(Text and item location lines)
************

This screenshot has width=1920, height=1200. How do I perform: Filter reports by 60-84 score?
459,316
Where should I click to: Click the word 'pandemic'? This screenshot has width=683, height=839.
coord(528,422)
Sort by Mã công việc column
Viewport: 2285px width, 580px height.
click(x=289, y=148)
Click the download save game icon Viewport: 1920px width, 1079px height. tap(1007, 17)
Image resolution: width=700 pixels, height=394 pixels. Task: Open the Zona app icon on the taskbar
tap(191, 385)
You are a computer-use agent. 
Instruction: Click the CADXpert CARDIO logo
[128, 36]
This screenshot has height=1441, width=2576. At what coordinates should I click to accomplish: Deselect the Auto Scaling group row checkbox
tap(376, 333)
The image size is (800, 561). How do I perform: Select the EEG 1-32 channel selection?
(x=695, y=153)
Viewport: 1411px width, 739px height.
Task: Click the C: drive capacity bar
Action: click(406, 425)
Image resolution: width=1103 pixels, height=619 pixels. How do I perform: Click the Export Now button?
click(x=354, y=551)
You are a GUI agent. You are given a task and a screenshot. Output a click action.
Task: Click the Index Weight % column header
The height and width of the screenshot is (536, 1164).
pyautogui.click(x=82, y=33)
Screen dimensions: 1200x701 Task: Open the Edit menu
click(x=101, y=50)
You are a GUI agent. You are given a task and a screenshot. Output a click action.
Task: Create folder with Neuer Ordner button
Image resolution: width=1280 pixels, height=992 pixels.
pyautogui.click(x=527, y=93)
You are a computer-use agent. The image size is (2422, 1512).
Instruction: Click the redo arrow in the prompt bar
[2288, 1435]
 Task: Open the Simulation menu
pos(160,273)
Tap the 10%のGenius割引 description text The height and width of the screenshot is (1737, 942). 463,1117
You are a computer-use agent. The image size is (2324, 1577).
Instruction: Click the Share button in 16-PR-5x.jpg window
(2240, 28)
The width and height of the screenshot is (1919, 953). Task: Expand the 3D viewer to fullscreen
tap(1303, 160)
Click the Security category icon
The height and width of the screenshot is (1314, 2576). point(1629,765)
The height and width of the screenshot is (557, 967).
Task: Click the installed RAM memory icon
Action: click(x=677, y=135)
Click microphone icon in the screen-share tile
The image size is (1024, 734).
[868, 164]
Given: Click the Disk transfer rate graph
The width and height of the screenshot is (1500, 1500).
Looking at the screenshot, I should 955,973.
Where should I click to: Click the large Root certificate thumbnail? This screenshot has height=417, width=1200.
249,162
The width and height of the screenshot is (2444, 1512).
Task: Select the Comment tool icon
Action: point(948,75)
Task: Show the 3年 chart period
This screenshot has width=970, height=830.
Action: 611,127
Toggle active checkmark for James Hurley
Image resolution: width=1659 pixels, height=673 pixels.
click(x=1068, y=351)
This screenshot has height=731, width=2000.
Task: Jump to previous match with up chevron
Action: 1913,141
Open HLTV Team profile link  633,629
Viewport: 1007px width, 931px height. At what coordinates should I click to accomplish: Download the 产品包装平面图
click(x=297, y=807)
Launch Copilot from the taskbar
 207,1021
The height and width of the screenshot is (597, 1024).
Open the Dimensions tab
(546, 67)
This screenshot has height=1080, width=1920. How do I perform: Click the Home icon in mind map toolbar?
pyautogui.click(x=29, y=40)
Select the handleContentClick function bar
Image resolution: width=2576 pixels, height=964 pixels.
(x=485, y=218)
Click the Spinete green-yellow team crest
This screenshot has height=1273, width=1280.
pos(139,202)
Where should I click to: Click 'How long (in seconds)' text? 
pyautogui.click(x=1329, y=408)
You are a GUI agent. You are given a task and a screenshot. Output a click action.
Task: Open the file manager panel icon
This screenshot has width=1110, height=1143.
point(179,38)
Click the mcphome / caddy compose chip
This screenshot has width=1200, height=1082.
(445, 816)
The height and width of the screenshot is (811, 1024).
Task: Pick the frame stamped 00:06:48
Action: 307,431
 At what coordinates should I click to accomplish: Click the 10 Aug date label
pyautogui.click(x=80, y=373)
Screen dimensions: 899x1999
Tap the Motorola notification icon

************

> _SET PROBLEM_
Render every one of these lines as a Markdown table with the columns Row and Line, numbering the rows in order and skipping blank lines.

> _ANSWER TO THIS PROBLEM_
| Row | Line |
|---|---|
| 1 | This screenshot has width=1920, height=1200. How do I perform: Filter reports by 60-84 score? |
| 2 | 459,316 |
| 3 | Where should I click to: Click the word 'pandemic'? This screenshot has width=683, height=839. |
| 4 | coord(528,422) |
| 5 | Sort by Mã công việc column |
| 6 | Viewport: 2285px width, 580px height. |
| 7 | click(x=289, y=148) |
| 8 | Click the download save game icon Viewport: 1920px width, 1079px height. tap(1007, 17) |
| 9 | Image resolution: width=700 pixels, height=394 pixels. Task: Open the Zona app icon on the taskbar |
| 10 | tap(191, 385) |
| 11 | You are a computer-use agent.  |
| 12 | Instruction: Click the CADXpert CARDIO logo |
| 13 | [128, 36] |
| 14 | This screenshot has height=1441, width=2576. At what coordinates should I click to accomplish: Deselect the Auto Scaling group row checkbox |
| 15 | tap(376, 333) |
| 16 | The image size is (800, 561). How do I perform: Select the EEG 1-32 channel selection? |
| 17 | (x=695, y=153) |
| 18 | Viewport: 1411px width, 739px height. |
| 19 | Task: Click the C: drive capacity bar |
| 20 | Action: click(406, 425) |
| 21 | Image resolution: width=1103 pixels, height=619 pixels. How do I perform: Click the Export Now button? |
| 22 | click(x=354, y=551) |
| 23 | You are a GUI agent. You are given a task and a screenshot. Output a click action. |
| 24 | Task: Click the Index Weight % column header |
| 25 | The height and width of the screenshot is (536, 1164). |
| 26 | pyautogui.click(x=82, y=33) |
| 27 | Screen dimensions: 1200x701 Task: Open the Edit menu |
| 28 | click(x=101, y=50) |
| 29 | You are a GUI agent. You are given a task and a screenshot. Output a click action. |
| 30 | Task: Create folder with Neuer Ordner button |
| 31 | Image resolution: width=1280 pixels, height=992 pixels. |
| 32 | pyautogui.click(x=527, y=93) |
| 33 | You are a computer-use agent. The image size is (2422, 1512). |
| 34 | Instruction: Click the redo arrow in the prompt bar |
| 35 | [2288, 1435] |
| 36 |  Task: Open the Simulation menu |
| 37 | pos(160,273) |
| 38 | Tap the 10%のGenius割引 description text The height and width of the screenshot is (1737, 942). 463,1117 |
| 39 | You are a computer-use agent. The image size is (2324, 1577). |
| 40 | Instruction: Click the Share button in 16-PR-5x.jpg window |
| 41 | (2240, 28) |
| 42 | The width and height of the screenshot is (1919, 953). Task: Expand the 3D viewer to fullscreen |
| 43 | tap(1303, 160) |
| 44 | Click the Security category icon |
| 45 | The height and width of the screenshot is (1314, 2576). point(1629,765) |
| 46 | The height and width of the screenshot is (557, 967). |
| 47 | Task: Click the installed RAM memory icon |
| 48 | Action: click(x=677, y=135) |
| 49 | Click microphone icon in the screen-share tile |
| 50 | The image size is (1024, 734). |
| 51 | [868, 164] |
| 52 | Given: Click the Disk transfer rate graph |
| 53 | The width and height of the screenshot is (1500, 1500). |
| 54 | Looking at the screenshot, I should 955,973. |
| 55 | Where should I click to: Click the large Root certificate thumbnail? This screenshot has height=417, width=1200. |
| 56 | 249,162 |
| 57 | The width and height of the screenshot is (2444, 1512). |
| 58 | Task: Select the Comment tool icon |
| 59 | Action: point(948,75) |
| 60 | Task: Show the 3年 chart period |
| 61 | This screenshot has width=970, height=830. |
| 62 | Action: 611,127 |
| 63 | Toggle active checkmark for James Hurley |
| 64 | Image resolution: width=1659 pixels, height=673 pixels. |
| 65 | click(x=1068, y=351) |
| 66 | This screenshot has height=731, width=2000. |
| 67 | Task: Jump to previous match with up chevron |
| 68 | Action: 1913,141 |
| 69 | Open HLTV Team profile link  633,629 |
| 70 | Viewport: 1007px width, 931px height. At what coordinates should I click to accomplish: Download the 产品包装平面图 |
| 71 | click(x=297, y=807) |
| 72 | Launch Copilot from the taskbar |
| 73 |  207,1021 |
| 74 | The height and width of the screenshot is (597, 1024). |
| 75 | Open the Dimensions tab |
| 76 | (546, 67) |
| 77 | This screenshot has height=1080, width=1920. How do I perform: Click the Home icon in mind map toolbar? |
| 78 | pyautogui.click(x=29, y=40) |
| 79 | Select the handleContentClick function bar |
| 80 | Image resolution: width=2576 pixels, height=964 pixels. |
| 81 | (x=485, y=218) |
| 82 | Click the Spinete green-yellow team crest |
| 83 | This screenshot has height=1273, width=1280. |
| 84 | pos(139,202) |
| 85 | Where should I click to: Click 'How long (in seconds)' text?  |
| 86 | pyautogui.click(x=1329, y=408) |
| 87 | You are a GUI agent. You are given a task and a screenshot. Output a click action. |
| 88 | Task: Open the file manager panel icon |
| 89 | This screenshot has width=1110, height=1143. |
| 90 | point(179,38) |
| 91 | Click the mcphome / caddy compose chip |
| 92 | This screenshot has width=1200, height=1082. |
| 93 | (445, 816) |
| 94 | The height and width of the screenshot is (811, 1024). |
| 95 | Task: Pick the frame stamped 00:06:48 |
| 96 | Action: 307,431 |
| 97 |  At what coordinates should I click to accomplish: Click the 10 Aug date label |
| 98 | pyautogui.click(x=80, y=373) |
| 99 | Screen dimensions: 899x1999 |
| 100 | Tap the Motorola notification icon |